Convert everything from the line containing "The image size" down to the line containing "point(355,93)" into a numbered list, skipping blank lines. Leave the pictures out of your answer.

___ Information supplied

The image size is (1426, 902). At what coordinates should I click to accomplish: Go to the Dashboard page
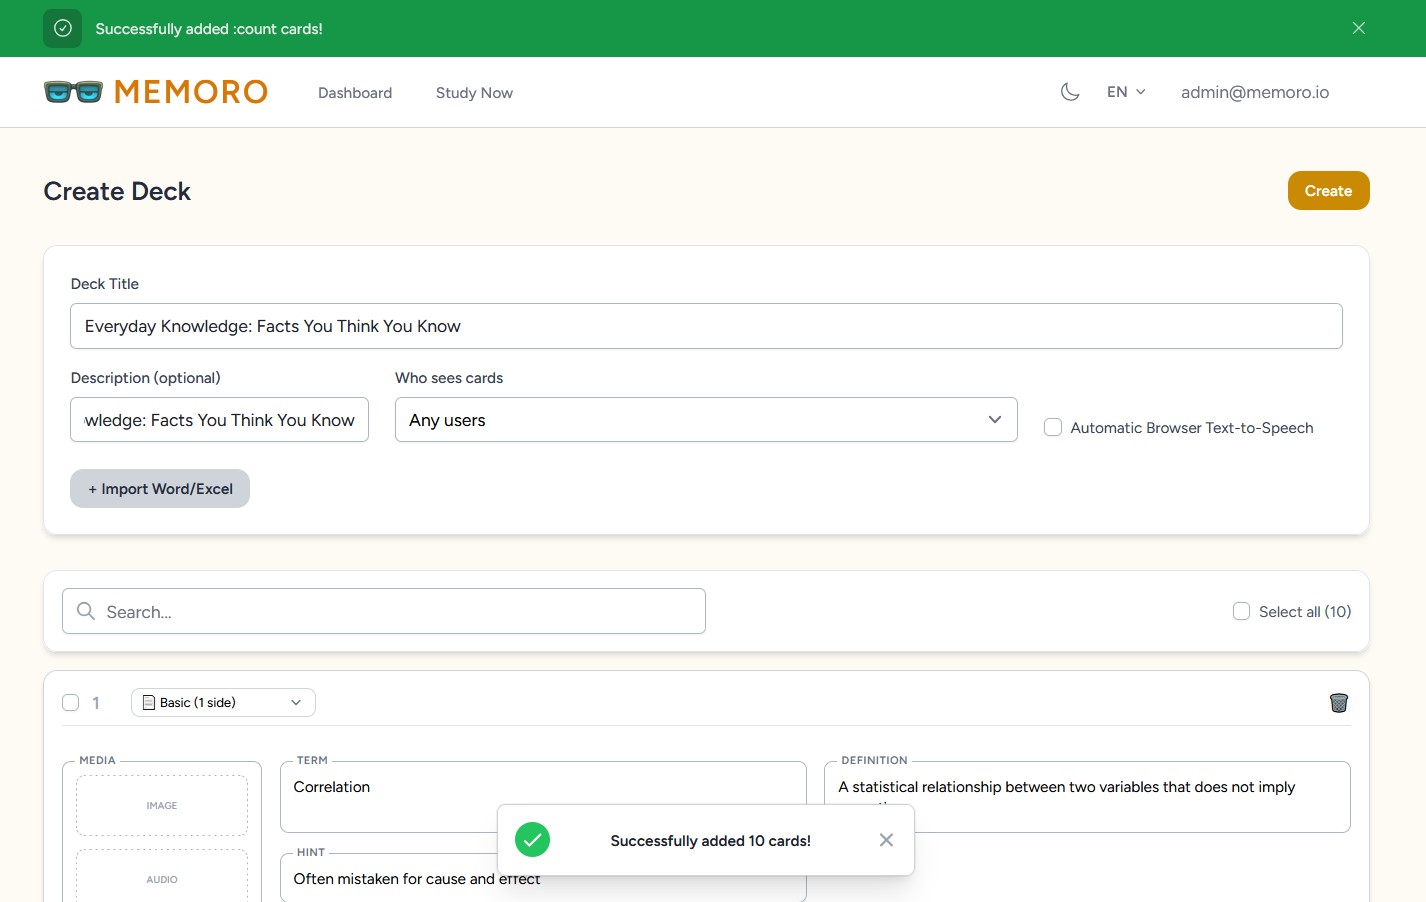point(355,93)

______
___ Information supplied

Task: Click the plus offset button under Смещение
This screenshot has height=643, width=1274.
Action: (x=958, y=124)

______

> Answer below
1. The image size is (1426, 902). At what coordinates should I click to accomplish: Go to the Dashboard page
2. point(355,93)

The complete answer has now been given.